WORK INSTRUCTIONS —
Using only the entries below, output the lines starting at the one containing "How do I perform: Click" and ending at the one containing "The height and", exactly and inclusive of both, omitting the pictures.

Stored data entries:
════════════════════

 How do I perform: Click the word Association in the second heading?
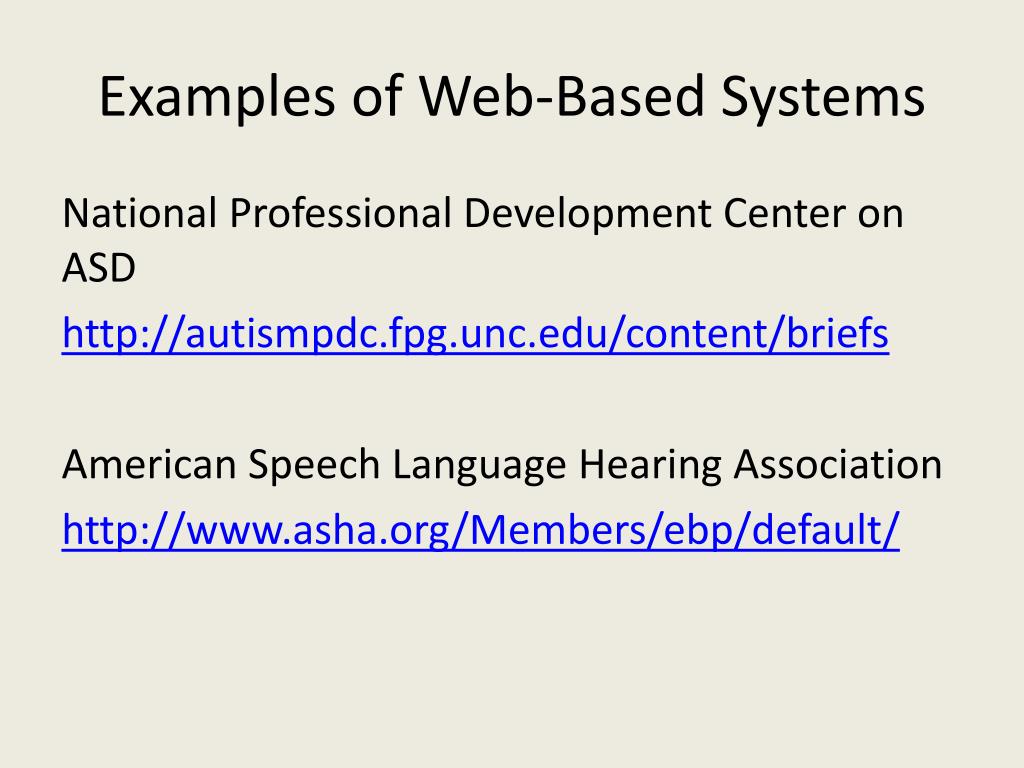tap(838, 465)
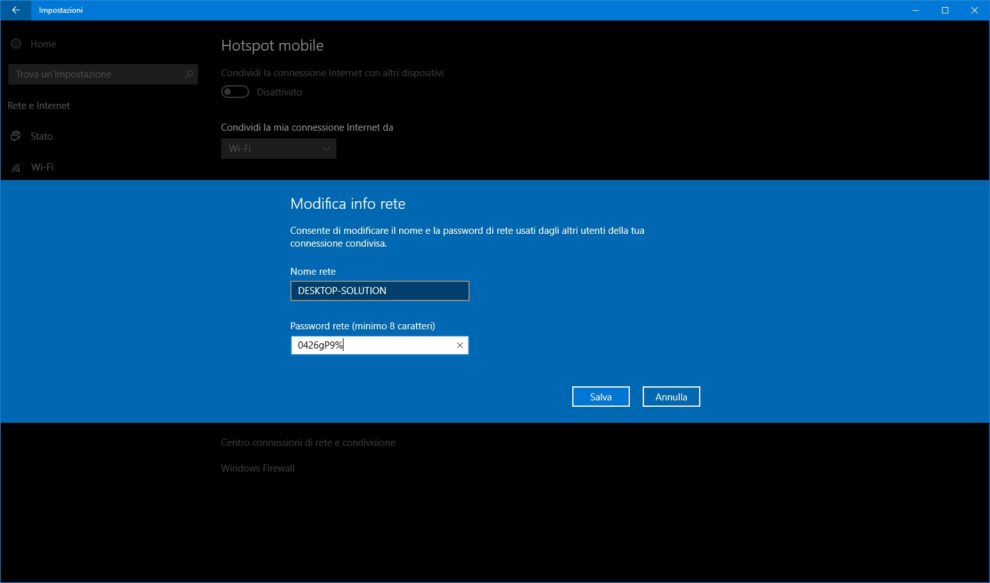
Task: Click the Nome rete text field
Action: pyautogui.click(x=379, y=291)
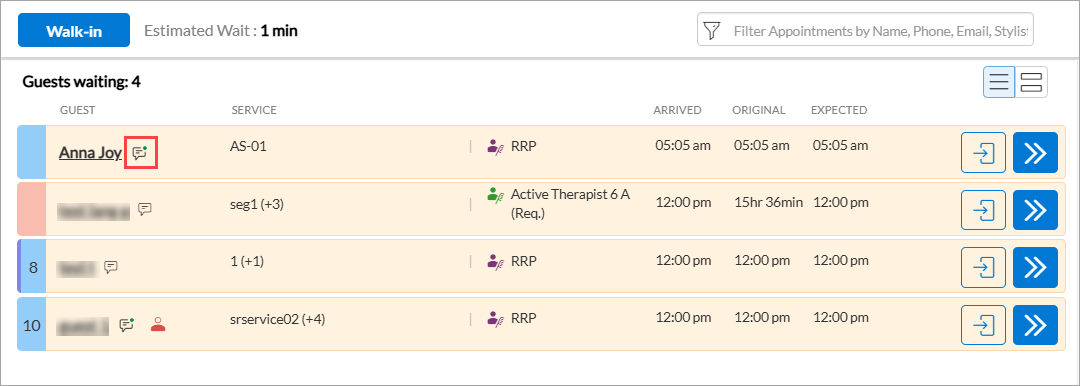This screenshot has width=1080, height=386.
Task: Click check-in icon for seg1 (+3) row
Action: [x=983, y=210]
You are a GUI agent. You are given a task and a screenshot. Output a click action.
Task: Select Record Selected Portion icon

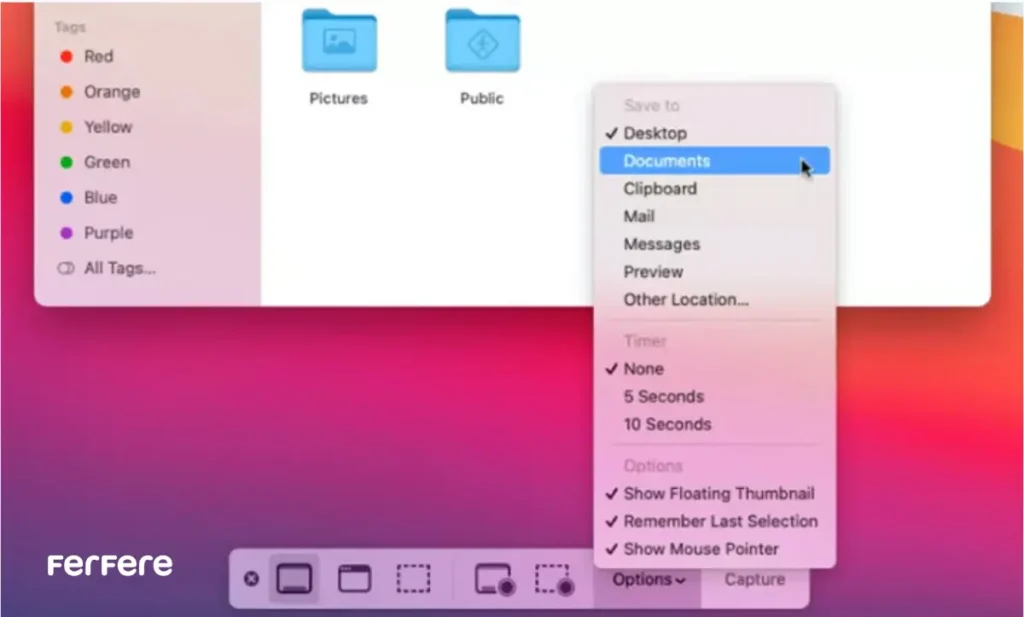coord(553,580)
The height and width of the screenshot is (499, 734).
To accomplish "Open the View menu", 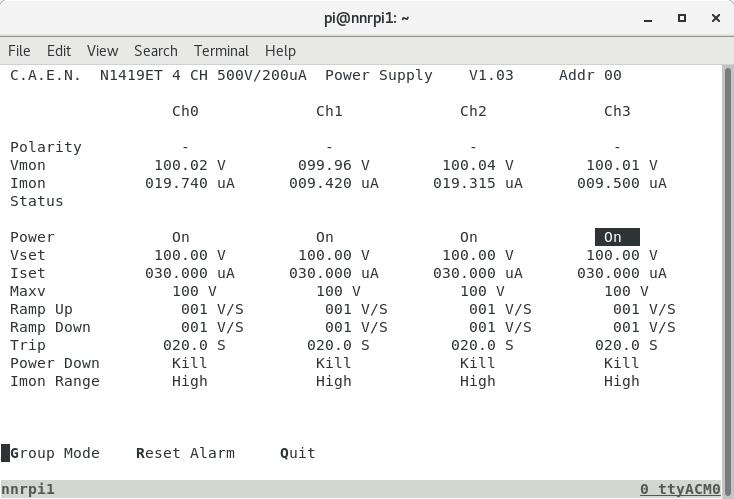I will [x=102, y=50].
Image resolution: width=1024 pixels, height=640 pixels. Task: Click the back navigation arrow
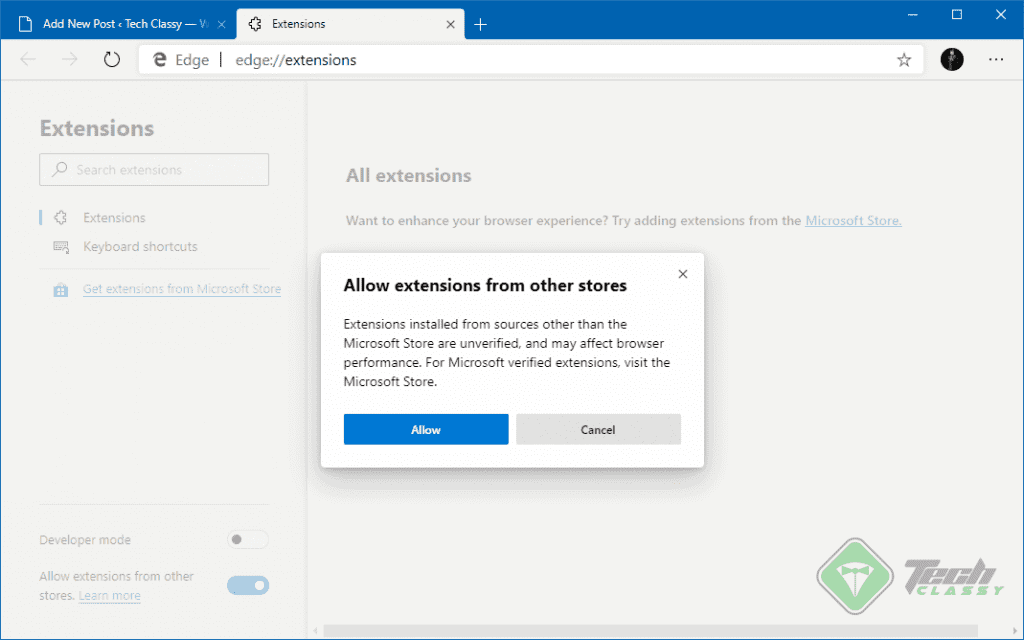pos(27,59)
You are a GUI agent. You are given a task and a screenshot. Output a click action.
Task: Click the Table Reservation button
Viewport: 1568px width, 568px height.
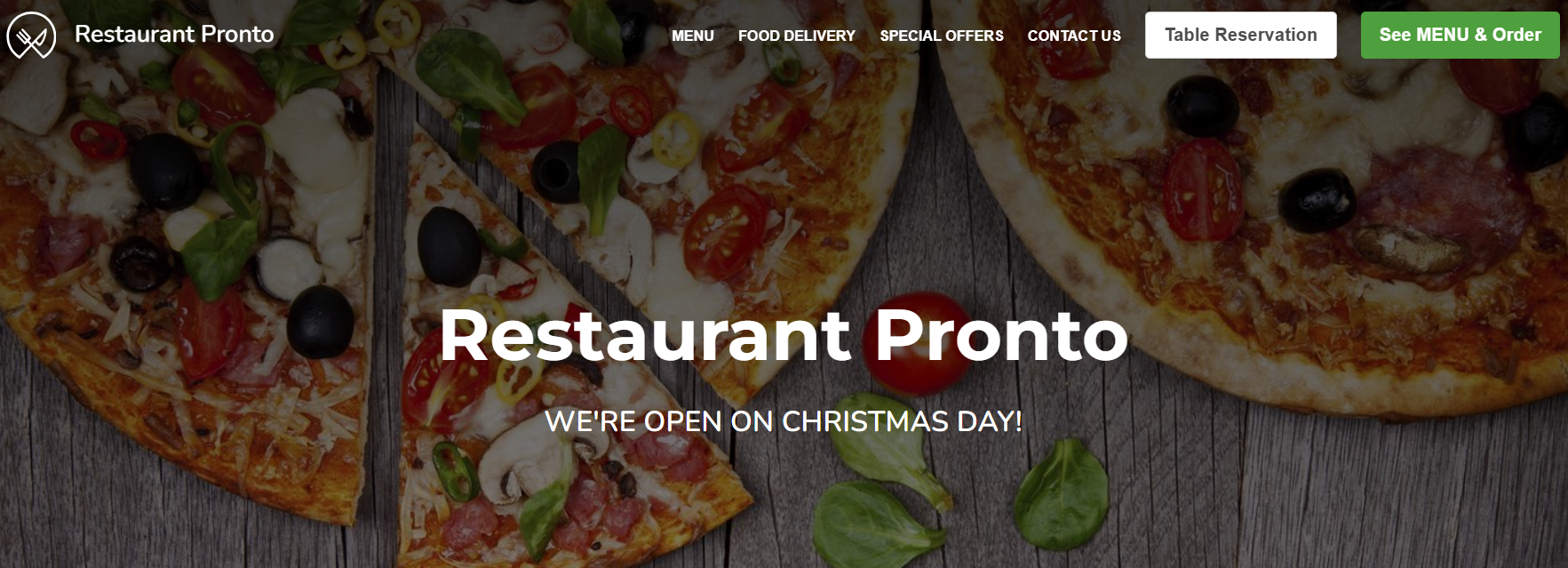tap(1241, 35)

════════════════════

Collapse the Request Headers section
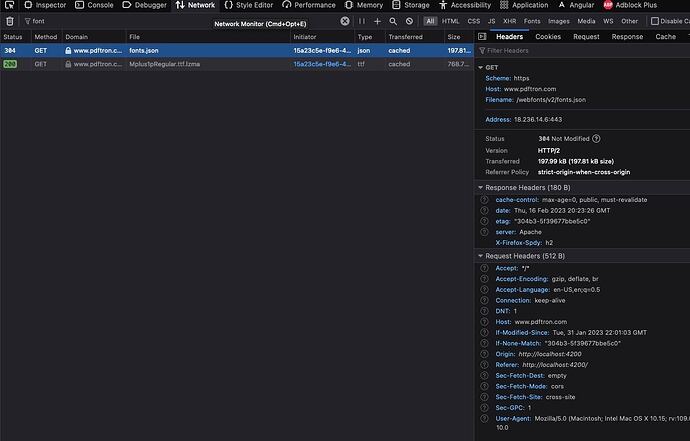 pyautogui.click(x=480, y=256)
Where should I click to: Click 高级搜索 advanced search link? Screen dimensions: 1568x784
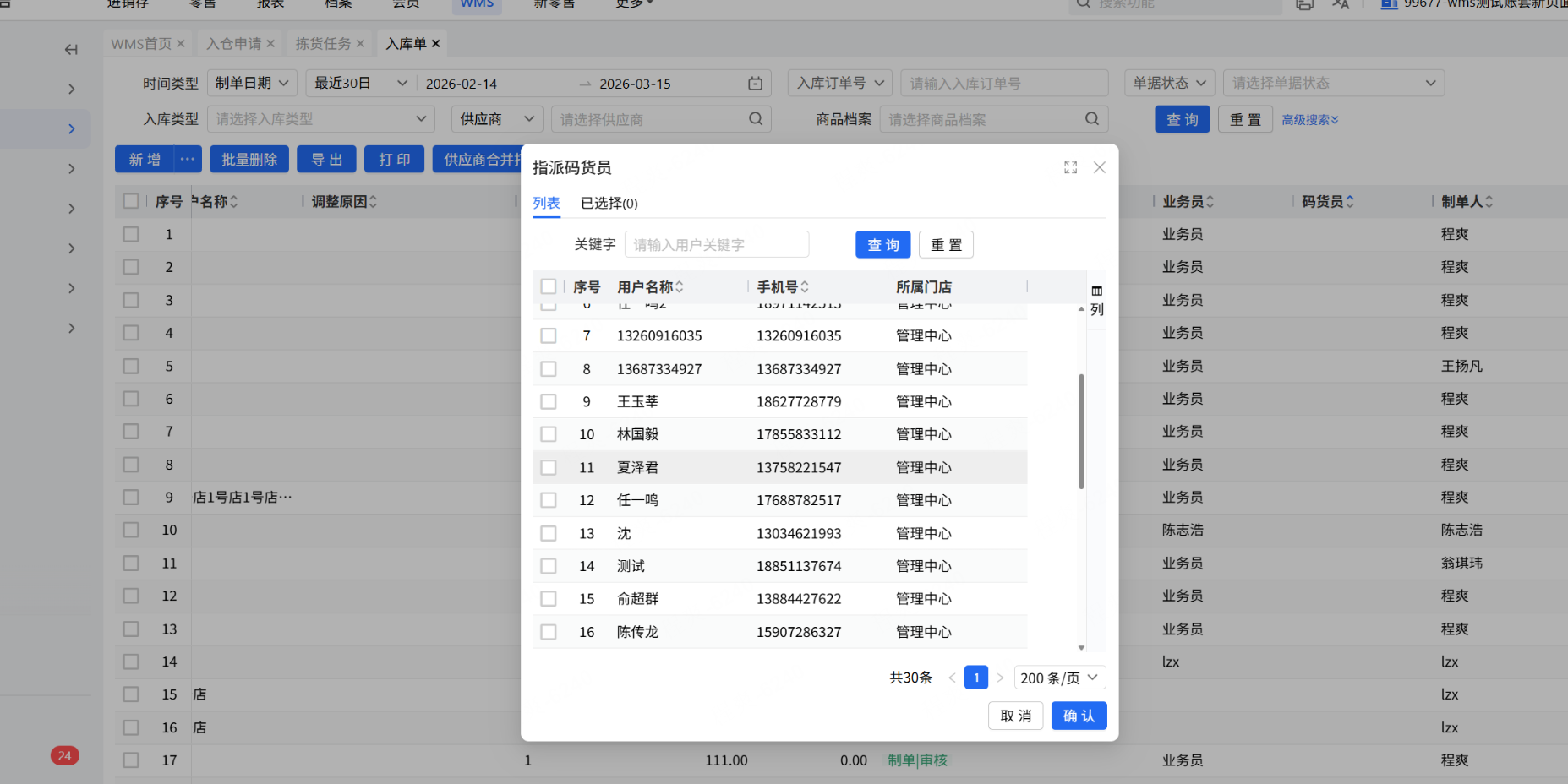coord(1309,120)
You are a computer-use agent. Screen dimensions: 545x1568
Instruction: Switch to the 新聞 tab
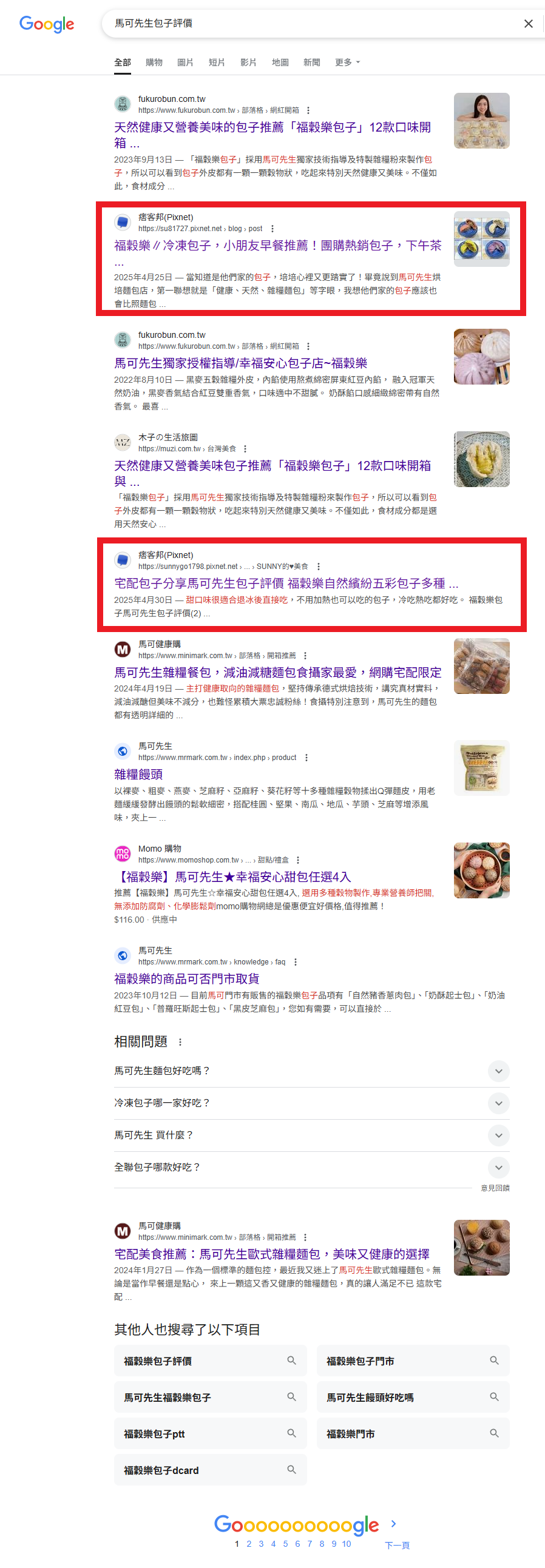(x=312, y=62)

════════════════════

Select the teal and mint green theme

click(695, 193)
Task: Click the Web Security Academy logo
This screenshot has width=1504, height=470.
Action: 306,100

════════════════════

TASK RESPONSE —
 How do I perform: Click the word Association in the second heading?
tap(838, 465)
Task: Click the Nome rete text field
Action: pyautogui.click(x=379, y=291)
This screenshot has width=1080, height=386.
Task: Click check-in icon for seg1 (+3) row
Action: [x=983, y=210]
You are a GUI agent. You are given a task and a screenshot. Output a click action.
Task: Select Record Selected Portion icon

coord(553,580)
The height and width of the screenshot is (499, 734).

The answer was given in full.